We engineered our device by using a channel with the appropriate stoichiometry and by having it in direct contact with HZO. In the first section, we capture how these measures facilitate a resistance modulation of the channel when the device is programmed with different timescales: on one hand the resistance modulation is driven by fast electronic screening of the HZO polarization charges, and on the other hand by the slow ionic drift and diffusion process of oxygen in the WOx. In the second section, we characterize the synaptic weight and provide an evaluation of the proposed technology’s performance when implemented in an ANN.

Results and discussion

Artificial synaptic weight structure

We developed a back-gated FeFET with two metal lines (M1, M2) for the Gate (G) and two (M3, M4) for the Source (S) and Drain (D) to establish a three-terminal device configuration. The FeFET gate stack is made of a TiN contact and a 10 nm HZO ferroelectric gate dielectric. The thin-film channel consists of a 4 nm WOx layer on top of the HZO. The S and D contacts are made of Pt/W and the passivation layer above the WOx consists of an Al2O3 and a SiO2 layer. In our design, the gate fully overlaps with S and D to avoid large topographic steps beneath the channel. The device schematic is depicted in Fig. 1a. In this work, single, stand-alone devices are studied. In view of their integration in passive pseudo-crossbar circuits, the geometry of the channel is designed to optimize the channel resistance (we refer to Supplementary Note 1 where the pseudo-crossbar operation is further discussed). For the integration in active pseudo-crossbar circuits (as proposed for example by Jerry et al.20), the devices would be embedded in at least four metal levels.
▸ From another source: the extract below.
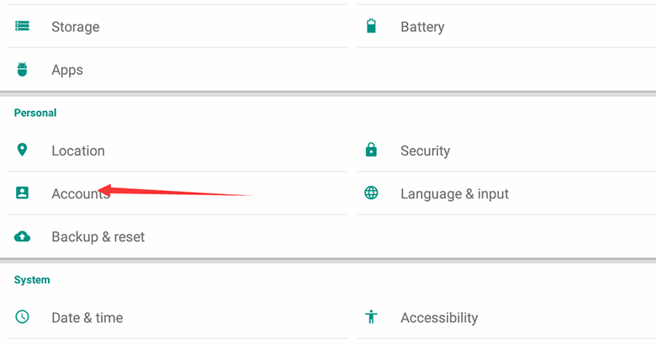
Task: Click the Security lock icon
Action: (x=371, y=150)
Therefore, within our stand-alone device processing scheme, we include these challenges inherent to the complexity of the active crossbar realization.

Fig. 1: Structural data of the FeFET.
figure 1

a Schematic illustration of the FeFET, indicating a source (S), a drain (D), a gate (G), a WOx channel, a ferroelectric HZO gate dielectric, G access metal line (M1, M2), S access metal line (M3), and D access metal line (M4). b Channel length effect: The dynamic range of \(120\) devices with a channel width of 600 nm and a varying channel length from 300 nm to 2 μm. Write pulses with an amplitude (\({V}_{{{\rm{w}}}}\)) from −6 V to 6 V and width (\({t}_{{{\rm{w}}}}\)) of 500 μs were applied. The same data for (tw = 500 ms are available in Supplementary Fig. 6a. The boxes extend from the lower to upper quartile values of the data, with a line at the median. The whiskers extend from the box to show the range of the data. Flier points are those past the end of the whiskers.
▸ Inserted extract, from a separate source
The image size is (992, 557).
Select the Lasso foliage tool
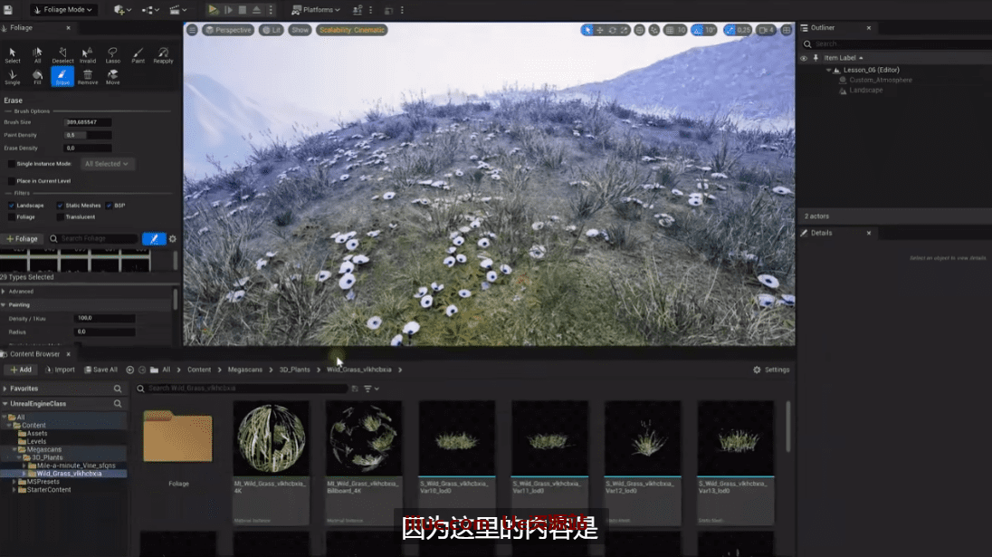coord(113,54)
The structural analysis of our device material stack is described in Supplementary Note 2. Grazing-Incidence X-Ray Diffraction GIXRD scans confirm the absence of the monoclinic phase, the peak at \(30.7^\circ\) corresponds to the ferroelectric orthorhombic phase of HZO30. Bright-field Scanning Transmission Electron Microscopy (BF-STEM) analysis confirms the expected layer thickness. Energy-dispersive X-ray spectroscopy reveals the diffusion of Al into the WOx layer, a metal expected to promote the reduction of WOx31.
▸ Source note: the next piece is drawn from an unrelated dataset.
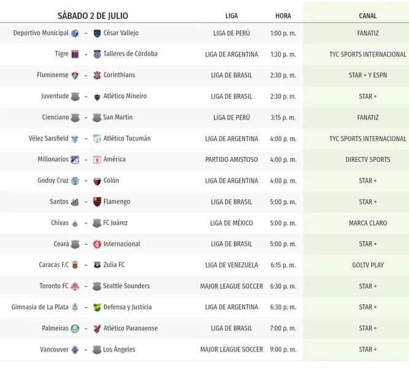Select the CANAL column header
409x368 pixels.
point(368,16)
In addition to the ferroelectric field-effect, this work exploits the high mobility of oxygen in WOx, as observed during reduction anneals32 and in WOx nanowires33. More generally, WOx was chosen as a channel for its electron-doping ability through the removal of oxygen34,35. In this work, the as-deposited WOx was close to a stoichiometry of \(x=3\) (insulating). We then leverage the mobility of oxygen: during the deposition of the passivation layers (Al2O3 and SiO2), the WOx was slightly reduced (consistently with the Al diffusion found earlier). The resulting mobility and carrier concentration are suitable for a large channel conductance modulation by the polarization charges via Coulomb coupling29: the screening of the HZO polarization charges in the WOx occurs over a distance comparable to the channel thickness24. A 2D time-dependent Ginzburg-Landau model of the HZO/WOx FeFET36 provided guidelines for the optimization of the channel thickness and stoichiometry. Moreover, the resulting channel resistances in the MΩ to GΩ range are well suited for energy-efficient and scalable crossbar array operation37.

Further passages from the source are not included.